Obwohl die Rechtsprechung grundsätzlich der Andeutungstheorie folgt, wird für den Grundsatz "falsa demonstratio non nocet" eine Ausnahme gemacht. Soweit die Parteien das übereinstimmend Gewollte unrichtig bezeichnen, gilt das Gewollte und nicht das Erklärte als beurkundet.
A und B schließen einen notariellen (§ 311b Abs. 1 S. 1 BGB) Kaufvertrag über die Grundstücksparzelle 729. Aus den Umständen des Vertragsschlusses ergibt sich jedoch, dass eigentlich die Parzelle 727 verkauft werden sollte. Bei der Beurkundung des Kaufvertrages hatten sich die Parteien nur in der Nummer geirrt. Nach dem BGH ist hier ein wirksamer Kaufvertrag über Parzelle 727 zustandegekommen. Dies soll sogar für die dingliche Auflassung (§ 925 BGB) gelten.
In der Literatur wird diese Lösung sehr kritisch aufgenommen. Es gibt folgenden Meinungsstand:
Eine Auffassung stimmt dem BGH uneingeschränkt zu.
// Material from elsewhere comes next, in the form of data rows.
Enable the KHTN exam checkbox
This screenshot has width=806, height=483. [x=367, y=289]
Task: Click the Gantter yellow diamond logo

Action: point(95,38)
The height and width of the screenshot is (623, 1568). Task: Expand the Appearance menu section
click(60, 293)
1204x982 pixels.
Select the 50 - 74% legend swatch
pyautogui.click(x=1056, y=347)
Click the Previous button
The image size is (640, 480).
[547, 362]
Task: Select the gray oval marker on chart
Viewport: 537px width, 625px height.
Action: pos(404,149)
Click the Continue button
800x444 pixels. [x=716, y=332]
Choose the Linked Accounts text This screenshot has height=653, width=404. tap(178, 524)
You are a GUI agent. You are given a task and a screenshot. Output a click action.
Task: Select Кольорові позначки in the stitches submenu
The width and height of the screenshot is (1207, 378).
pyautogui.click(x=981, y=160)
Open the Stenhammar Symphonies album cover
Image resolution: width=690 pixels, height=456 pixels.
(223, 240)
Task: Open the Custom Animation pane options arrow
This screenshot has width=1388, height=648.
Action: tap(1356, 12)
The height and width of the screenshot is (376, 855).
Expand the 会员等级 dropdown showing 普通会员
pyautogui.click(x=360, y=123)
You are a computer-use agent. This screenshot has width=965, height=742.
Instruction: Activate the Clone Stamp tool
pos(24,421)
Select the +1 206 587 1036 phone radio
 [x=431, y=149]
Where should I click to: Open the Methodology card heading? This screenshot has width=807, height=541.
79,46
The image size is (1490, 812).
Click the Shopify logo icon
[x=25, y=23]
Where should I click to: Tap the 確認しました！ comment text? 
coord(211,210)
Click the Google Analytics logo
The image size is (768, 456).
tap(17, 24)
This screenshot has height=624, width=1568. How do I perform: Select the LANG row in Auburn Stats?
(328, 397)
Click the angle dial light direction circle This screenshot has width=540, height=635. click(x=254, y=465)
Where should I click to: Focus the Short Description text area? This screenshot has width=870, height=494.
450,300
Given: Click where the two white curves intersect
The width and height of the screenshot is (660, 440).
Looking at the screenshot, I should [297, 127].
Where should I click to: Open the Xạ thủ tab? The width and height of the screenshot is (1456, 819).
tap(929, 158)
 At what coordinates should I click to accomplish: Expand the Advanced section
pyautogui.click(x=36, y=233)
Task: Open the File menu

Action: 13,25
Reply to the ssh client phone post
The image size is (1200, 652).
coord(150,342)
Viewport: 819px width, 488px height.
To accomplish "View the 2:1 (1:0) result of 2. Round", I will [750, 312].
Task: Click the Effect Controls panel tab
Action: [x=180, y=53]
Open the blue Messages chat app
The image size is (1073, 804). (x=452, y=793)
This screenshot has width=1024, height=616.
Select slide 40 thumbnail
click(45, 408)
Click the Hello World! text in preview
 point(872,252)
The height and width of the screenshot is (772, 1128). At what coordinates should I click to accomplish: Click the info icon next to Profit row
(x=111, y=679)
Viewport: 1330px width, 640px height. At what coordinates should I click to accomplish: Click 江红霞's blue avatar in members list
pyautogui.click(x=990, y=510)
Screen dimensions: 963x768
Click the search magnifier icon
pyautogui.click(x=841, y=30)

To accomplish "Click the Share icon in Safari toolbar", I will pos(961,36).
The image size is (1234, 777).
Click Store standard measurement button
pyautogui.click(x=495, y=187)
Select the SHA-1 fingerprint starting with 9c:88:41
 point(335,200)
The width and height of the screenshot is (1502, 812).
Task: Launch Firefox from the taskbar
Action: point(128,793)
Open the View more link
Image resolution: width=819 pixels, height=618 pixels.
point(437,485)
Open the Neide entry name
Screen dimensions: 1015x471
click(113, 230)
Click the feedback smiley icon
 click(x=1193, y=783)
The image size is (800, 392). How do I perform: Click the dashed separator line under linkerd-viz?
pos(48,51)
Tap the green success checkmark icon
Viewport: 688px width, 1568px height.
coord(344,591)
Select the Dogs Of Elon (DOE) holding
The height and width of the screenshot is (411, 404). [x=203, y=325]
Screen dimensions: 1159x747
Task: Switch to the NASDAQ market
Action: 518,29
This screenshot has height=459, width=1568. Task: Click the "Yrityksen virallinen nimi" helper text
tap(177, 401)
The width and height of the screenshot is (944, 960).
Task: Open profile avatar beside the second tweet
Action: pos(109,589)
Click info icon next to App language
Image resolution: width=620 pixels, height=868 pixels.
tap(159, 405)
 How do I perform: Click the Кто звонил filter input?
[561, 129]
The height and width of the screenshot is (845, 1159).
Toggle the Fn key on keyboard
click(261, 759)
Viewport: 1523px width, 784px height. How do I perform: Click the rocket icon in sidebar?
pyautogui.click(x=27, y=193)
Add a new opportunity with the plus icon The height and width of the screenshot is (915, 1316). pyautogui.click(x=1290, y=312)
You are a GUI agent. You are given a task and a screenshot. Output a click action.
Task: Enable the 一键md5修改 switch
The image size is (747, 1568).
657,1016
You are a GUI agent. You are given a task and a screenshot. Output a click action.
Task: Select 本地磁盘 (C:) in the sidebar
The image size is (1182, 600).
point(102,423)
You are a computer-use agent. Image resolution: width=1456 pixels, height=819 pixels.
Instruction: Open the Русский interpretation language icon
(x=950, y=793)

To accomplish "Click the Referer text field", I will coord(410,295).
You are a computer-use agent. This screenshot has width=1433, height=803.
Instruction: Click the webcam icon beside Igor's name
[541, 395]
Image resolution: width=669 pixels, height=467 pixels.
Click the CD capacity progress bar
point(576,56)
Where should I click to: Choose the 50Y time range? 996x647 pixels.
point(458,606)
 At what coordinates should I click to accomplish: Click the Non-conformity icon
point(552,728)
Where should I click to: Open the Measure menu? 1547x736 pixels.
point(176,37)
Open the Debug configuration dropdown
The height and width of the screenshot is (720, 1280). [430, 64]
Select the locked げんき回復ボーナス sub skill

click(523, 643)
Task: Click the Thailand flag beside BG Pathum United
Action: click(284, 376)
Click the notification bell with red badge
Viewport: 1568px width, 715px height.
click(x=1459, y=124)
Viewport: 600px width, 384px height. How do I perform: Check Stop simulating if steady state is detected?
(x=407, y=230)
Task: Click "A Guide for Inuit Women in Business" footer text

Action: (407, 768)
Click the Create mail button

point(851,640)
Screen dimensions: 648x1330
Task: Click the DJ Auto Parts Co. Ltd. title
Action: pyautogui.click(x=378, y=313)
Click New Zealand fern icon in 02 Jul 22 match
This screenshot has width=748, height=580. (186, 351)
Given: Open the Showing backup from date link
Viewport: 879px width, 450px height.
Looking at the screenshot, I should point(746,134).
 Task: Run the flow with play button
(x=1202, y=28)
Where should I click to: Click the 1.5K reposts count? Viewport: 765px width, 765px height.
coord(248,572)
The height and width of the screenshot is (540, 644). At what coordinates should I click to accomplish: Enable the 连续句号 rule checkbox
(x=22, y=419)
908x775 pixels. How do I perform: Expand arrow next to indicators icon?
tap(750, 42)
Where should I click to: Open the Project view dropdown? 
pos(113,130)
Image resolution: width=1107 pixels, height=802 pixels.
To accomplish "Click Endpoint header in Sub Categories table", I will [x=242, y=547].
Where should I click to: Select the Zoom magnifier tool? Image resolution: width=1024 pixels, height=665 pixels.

- Argument: Das BGB geht von Privatautonomie aus. Daher muss der wahre Wille Vorrang vor bloßem Formalismus haben. Zudem sieht das Gesetz in § 311b Abs. 1 S. 2 BGB selbst Ausnahmen von der Formbedürftigkeit vor. Schließlich sei die Formbedürftigkeit ohnehin durch die Andeutungstheorie aufgeweicht.
Die Gegenauffassung lehnt hingegen die Anwendung von "falsa demonstratio non nocet" auf formbedürftige Rechtsgeschäfte ab.
- Argument: § 125 S. 1 BGB droht die Nichtigkeit bei Missachtung der Form an, diese zwingende Norm würde ohne gesetzliche Grundlage unterlaufen. Da die Unterscheidung, ob die Fehlbezeichnung absichtlich oder unabsichtlich erfolgt, kaum beweisbar sei, würden so vielfach Scheingeschäfte (§ 117 BGB) drohen. Die Gegenansicht gefährde die Rechtssicherheit.
Eine vermittelnde Auffassung differenziert nach dem Schutzzweck der Formvorschrift. Nur wenn die Formvorschrift ausschließlich die Parteien schützen soll, greift falsa demonstratio. Wenn hingegen (auch) Dritte geschützt werden sollen, ist allein das objektiv Erklärte maßgeblich.
- Argument: Die Parteien sollen grundsätzlich auf ihren Schutz verzichten können; ein Verzicht zu Lasten Dritter sei hingegen mit der Rechtsordnung unvereinbar.